How different will it be in the coming day of Jerusalem's glory. Then indeed the city will still be "large and great," but no longer will the people be few. In that day the Land will be too narrow by reason of the inhabitants; and of the city, they will say, "The place is too strait for me that I may dwell" ( Isa_49:14-21 ). This indeed reminds us (to borrow the thought of another), that reformation, and restoration, and revivals, however bright and blessed, fall far short of the glory that is to come. There had been reformation in the days of the kings; there had been restoration in the days of Ezra and Nehemiah, and these restored saints had enjoyed their revivals, but whether reformation, restoration or revival it was ever in circumstances of outward weakness. Nor is it otherwise to-day. Christendom has also had its reformation; we too have witnessed restoration and revival, but ever in circumstances of weakness, for however wide God's ground may be, it will ever be too narrow for religious flesh; and though the house of God embraces all His people it will ever be but a "few" who will be prepared to walk according to its principles and thus enjoy its privileges.
Well for us if we recognise and accept the circumstances of outward weakness, for then we shall not be diverted from the path of separation because those who take the path are few in number. We shall then walk in the light of the glory that is coming, knowing that if we maintain the truth, and walk in the light of the house of God we are maintaining that which will come into full display in the new heavens and the new earth. There indeed we shall find the tabernacle of God in the beauty of holiness, but the weakness will have passed for ever. The weakness will pass but the house will remain. Does it not encourage and hearten us to remember that what we maintain in weakness will be displayed in glory?
Furthermore may we not say that even the walls and the gates are not permanent? They will indeed be ever necessary while the house of God is in an evil world. But the house will remain when the walls are no longer needed.
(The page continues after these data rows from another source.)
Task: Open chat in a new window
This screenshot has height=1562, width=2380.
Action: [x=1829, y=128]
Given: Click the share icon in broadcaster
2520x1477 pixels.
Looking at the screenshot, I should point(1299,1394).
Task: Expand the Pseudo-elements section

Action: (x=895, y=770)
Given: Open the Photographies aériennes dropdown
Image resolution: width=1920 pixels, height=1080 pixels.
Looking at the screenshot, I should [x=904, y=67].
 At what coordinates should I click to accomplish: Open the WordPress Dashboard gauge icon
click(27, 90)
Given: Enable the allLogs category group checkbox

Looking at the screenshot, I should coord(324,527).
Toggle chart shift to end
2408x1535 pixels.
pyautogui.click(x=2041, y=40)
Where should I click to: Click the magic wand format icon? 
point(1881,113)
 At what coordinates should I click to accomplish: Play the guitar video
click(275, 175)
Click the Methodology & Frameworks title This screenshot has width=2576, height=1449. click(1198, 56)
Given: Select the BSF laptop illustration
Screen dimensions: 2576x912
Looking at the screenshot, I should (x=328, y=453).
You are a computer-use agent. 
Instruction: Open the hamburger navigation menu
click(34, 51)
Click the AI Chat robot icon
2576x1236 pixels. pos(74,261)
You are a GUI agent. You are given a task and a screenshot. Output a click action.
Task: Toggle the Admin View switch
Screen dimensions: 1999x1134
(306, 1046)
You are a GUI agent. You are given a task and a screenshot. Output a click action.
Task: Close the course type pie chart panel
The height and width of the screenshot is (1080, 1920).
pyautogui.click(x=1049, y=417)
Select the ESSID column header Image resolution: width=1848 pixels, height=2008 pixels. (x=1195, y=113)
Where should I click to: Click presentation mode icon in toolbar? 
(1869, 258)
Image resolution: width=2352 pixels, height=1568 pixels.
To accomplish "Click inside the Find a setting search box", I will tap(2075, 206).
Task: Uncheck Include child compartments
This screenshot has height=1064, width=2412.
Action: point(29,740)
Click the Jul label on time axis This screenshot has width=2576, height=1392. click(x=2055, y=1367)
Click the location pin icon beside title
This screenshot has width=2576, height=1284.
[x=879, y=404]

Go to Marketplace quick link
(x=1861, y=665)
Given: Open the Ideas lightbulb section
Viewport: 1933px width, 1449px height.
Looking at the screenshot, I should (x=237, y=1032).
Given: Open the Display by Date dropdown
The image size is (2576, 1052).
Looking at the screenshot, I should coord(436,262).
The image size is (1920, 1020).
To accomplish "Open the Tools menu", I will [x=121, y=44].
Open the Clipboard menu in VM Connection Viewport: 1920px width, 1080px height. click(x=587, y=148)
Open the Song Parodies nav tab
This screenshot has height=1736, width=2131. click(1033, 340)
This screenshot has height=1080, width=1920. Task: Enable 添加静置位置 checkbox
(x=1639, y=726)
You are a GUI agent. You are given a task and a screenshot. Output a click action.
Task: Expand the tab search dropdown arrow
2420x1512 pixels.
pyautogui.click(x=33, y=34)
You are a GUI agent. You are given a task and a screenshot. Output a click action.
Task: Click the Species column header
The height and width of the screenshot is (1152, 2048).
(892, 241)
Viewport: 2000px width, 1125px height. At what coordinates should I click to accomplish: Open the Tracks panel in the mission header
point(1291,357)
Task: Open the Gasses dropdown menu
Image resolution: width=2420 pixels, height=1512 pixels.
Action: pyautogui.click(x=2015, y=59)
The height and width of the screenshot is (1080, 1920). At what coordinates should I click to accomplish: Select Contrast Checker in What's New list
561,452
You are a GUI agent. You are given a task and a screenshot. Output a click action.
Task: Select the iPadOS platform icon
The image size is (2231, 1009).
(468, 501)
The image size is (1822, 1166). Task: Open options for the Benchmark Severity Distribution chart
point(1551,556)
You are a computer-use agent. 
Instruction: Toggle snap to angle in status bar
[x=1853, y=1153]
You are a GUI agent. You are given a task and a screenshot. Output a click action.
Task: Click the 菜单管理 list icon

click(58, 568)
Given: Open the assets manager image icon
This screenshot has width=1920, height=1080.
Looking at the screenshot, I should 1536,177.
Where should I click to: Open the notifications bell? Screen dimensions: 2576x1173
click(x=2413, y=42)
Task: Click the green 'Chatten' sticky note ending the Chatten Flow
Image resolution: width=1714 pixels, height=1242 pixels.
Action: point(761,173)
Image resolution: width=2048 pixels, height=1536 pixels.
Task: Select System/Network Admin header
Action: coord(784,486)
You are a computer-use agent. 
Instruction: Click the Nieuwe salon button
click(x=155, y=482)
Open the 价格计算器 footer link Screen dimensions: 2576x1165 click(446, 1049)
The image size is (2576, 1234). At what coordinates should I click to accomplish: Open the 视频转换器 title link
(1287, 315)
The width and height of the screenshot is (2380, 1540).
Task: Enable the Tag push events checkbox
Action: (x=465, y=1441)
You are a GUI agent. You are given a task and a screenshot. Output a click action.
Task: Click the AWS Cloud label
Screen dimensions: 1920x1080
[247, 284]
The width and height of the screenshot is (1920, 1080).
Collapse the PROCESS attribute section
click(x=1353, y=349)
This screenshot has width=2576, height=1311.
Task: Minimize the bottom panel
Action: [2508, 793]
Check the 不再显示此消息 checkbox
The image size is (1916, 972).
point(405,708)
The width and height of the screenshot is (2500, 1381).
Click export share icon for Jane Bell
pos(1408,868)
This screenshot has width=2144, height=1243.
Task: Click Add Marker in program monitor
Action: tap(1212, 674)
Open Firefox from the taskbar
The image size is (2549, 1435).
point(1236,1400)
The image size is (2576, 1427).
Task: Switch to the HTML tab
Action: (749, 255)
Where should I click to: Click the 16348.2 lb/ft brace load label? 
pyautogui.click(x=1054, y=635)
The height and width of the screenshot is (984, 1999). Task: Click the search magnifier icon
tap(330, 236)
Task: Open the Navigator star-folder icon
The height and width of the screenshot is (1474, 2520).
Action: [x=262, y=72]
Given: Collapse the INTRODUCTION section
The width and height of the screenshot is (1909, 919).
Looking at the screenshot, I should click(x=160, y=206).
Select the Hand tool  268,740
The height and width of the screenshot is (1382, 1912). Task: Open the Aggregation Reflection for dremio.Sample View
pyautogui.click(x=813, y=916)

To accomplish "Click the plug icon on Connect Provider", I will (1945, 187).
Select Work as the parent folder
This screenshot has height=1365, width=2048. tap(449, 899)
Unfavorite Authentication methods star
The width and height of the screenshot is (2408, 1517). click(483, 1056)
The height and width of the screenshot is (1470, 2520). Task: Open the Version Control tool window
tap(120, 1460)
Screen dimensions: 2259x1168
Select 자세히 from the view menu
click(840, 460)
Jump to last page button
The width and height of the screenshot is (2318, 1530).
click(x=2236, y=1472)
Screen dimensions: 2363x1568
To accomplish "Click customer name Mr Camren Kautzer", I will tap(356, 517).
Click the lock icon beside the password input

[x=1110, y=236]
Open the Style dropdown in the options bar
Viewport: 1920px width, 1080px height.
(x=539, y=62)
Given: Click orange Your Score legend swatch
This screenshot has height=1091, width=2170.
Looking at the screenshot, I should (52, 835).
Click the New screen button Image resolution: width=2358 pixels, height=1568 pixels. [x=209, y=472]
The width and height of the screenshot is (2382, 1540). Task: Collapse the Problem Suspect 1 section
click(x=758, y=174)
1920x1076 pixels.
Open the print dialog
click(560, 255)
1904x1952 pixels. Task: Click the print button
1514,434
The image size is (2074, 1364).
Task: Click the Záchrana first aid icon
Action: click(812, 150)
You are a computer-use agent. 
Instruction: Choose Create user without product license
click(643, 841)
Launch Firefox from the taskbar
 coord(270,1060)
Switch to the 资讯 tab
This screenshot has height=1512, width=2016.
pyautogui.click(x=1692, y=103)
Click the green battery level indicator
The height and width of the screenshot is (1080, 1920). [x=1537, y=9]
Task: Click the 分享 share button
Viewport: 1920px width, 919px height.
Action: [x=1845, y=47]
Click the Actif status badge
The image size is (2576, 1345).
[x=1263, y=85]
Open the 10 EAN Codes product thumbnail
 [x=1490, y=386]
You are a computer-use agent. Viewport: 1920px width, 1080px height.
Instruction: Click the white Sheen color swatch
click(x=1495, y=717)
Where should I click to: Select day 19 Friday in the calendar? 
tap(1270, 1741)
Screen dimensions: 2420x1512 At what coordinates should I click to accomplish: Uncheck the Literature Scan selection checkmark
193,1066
It is true the heavenly city has its jasper walls and gates of pearl, for though the city presents the Church of God all glorious, yet it presents the Church in relation to a world in which evil will still exist, even if restrained. But in vision John carries us beyond the millennial day into that fair scene, where all former things are passed away, he sees descending the holy city new Jerusalem. But what he actually sees in the new earth is, not a city, but the dwelling place of God. "Behold," said a great voice out of heaven, "the tabernacle of God is with men." The tabernacle of God is there but the city walls and gates are for ever gone. No walls will be needed where there is no evil to exclude. There will be no more separation for there will be no more sea.